Not sure why you need so much granularity in your temperature scale.

22-35° C, just 13°, goes from a comfortable 72 °F to a blistering 95 °F. To me, it’s too small.

The decades of F also reflect human comfort levels pretty well:

50s: Cool

60s: Cooly comfortable

70s: Ideal comfort, room temp

80s: Hottish

90s: Uncomfortably hot

100+: Fuggedaboutit

Sure, it’s kinda arbitrary, but that’s how humans think. The decades of Celsius are too cramped for this kind of thinking.

Can you explain how this is a First Amendment right?

I’m going to go out on a limb and guess you don’t live in Los Angeles.

This argument always makes me laugh. I live in a climate where the extremes of temperature I experience are -3.7C/25.3F(lowest ever recorded, 1992) to 47C(116.6F) (highest ever recorded, 2009). The Celsius range works perfectly for me. At 0, there may be ice on the roads and it’s freaking insanely cold - and it IS freaking insanely cold to me, because it never really gets much below that so that’s my entire frame of reference. Come live here and then tell me how it’s more important to use 0 to mark the point where it’s freaking insanely cold (Fahrenheit-style) instead of the point where ice starts forming on the roads.

It’s what you’re used to. I convert US recipes to grams and wish more were done by weight to begin with. For one thing, measurements by weight produce more consistent results than measurements by volume. For another, different countries use different size cups and teaspoons - you have to know where the recipe is from to know how much flour “1 cup” actually is. That doesn’t mean I can’t use cups and spoons - I own a set and if it’s more practical, I’ll use them. I just don’t see them as superior to measuring by weight.

Thank God, no!

You really haven’t said why C is preferable to F in such a case.

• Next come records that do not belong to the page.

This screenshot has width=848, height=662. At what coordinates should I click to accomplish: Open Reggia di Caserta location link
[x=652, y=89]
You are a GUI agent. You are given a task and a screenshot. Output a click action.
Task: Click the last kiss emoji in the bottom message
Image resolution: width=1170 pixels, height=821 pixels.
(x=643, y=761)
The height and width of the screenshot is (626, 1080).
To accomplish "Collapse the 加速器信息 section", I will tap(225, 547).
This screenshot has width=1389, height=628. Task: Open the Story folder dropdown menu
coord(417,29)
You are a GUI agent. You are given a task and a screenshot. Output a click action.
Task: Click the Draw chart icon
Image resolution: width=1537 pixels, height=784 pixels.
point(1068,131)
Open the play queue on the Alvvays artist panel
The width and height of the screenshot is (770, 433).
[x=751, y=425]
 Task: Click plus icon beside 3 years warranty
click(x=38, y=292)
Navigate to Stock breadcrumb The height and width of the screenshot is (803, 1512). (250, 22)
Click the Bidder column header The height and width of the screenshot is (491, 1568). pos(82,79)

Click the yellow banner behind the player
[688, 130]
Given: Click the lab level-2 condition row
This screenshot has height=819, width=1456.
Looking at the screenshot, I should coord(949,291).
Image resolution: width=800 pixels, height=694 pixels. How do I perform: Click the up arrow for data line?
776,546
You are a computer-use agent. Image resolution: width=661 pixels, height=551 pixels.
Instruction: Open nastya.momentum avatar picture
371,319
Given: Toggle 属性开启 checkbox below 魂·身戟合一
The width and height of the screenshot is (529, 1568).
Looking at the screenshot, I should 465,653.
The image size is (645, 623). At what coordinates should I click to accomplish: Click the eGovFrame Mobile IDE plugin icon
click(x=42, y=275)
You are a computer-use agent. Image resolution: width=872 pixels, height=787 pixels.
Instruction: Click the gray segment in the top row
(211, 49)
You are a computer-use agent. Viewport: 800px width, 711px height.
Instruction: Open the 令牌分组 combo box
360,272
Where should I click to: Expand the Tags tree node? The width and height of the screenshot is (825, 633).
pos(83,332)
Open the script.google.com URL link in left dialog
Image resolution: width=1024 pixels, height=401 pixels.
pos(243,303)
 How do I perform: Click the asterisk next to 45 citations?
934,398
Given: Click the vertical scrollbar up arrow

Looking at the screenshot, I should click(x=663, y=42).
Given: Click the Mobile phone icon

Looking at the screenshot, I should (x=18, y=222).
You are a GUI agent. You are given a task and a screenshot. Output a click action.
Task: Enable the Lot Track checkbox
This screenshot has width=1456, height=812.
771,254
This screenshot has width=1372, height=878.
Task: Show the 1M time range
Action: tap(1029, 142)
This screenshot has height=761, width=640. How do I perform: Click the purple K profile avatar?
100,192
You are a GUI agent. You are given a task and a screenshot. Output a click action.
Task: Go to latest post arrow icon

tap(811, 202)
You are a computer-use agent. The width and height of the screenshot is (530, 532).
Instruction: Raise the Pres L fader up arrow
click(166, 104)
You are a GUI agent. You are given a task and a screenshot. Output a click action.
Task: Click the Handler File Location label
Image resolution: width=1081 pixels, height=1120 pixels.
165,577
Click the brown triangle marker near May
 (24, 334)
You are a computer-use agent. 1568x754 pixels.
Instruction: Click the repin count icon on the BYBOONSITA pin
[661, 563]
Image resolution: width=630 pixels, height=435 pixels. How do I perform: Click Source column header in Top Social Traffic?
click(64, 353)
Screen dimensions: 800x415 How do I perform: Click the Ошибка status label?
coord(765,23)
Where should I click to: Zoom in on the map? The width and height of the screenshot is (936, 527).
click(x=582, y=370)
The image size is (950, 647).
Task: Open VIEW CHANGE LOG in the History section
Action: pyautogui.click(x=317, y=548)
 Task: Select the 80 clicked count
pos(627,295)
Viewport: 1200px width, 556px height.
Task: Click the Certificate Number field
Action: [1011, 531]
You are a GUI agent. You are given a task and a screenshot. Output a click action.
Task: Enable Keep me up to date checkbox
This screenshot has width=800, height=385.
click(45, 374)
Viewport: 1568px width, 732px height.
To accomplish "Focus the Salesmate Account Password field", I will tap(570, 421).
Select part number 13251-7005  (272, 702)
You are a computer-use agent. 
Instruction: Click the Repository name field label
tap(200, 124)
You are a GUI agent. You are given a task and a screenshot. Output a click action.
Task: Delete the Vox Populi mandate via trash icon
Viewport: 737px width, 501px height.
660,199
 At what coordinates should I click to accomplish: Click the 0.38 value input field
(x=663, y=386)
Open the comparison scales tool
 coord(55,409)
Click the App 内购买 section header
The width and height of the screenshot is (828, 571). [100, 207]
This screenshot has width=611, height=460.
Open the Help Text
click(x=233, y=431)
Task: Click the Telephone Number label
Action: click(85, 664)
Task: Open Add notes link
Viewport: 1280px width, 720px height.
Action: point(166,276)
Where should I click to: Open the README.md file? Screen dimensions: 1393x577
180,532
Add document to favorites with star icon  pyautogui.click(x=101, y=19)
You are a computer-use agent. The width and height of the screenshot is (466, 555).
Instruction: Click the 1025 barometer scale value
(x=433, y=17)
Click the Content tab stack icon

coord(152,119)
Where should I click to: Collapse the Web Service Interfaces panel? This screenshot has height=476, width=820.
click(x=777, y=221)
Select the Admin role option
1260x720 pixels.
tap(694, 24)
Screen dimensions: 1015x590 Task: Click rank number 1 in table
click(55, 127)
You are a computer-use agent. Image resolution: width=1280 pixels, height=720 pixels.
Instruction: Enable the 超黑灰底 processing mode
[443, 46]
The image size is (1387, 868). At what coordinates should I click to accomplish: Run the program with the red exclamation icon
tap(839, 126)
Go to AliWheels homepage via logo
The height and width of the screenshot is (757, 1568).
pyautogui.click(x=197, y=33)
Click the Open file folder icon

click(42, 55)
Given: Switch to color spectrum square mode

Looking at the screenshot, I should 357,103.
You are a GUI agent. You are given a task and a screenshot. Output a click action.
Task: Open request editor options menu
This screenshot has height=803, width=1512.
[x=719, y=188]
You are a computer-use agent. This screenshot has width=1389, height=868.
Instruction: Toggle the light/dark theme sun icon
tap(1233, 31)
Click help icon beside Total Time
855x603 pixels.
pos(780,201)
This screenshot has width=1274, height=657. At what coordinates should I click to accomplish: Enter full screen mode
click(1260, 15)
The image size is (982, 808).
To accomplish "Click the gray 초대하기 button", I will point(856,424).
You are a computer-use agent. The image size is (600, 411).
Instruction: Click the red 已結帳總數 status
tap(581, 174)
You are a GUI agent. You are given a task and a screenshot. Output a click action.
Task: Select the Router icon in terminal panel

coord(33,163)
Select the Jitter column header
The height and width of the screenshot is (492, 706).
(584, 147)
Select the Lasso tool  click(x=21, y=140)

It’s not “important” that 0 is where it’s at in F, other than the fact that 0-100 covers the range of temperatures that people in most climates regularly encounter (the fact people in certain climates experience a narrower range doesn’t negatively affect this advantage). If that 0 marked what is currently 10° F and those whole 100° were scrunched down into the new 90° range, the system would work about as well.

Yes, in certain recipes, it’s preferable. I use a shortbread recipe in which I weigh the flour.

That’s not a flaw of cups and tablespoons, however. It simply means that more recipes should be presented by weight–as needed. I don’t think it would affect most recipes, since such great precision isn’t required.

OTOH, I get the impression that most recipes done in grams are doing so to be metric and are calling for superfluous precision and therefore complicating things.

No, that’s not true, so long as you are using a consistent set of measuring tools. The overall recipe will just be slightly smaller or bigger.

It’s not that measuring by volume is superior to weight. Rather, it’s that people started using weight when they started using metric to make everything metric. Why? My guess is that ml is an impractical measurement, but g is doable with a scale. The cart was put before the horse, IOW.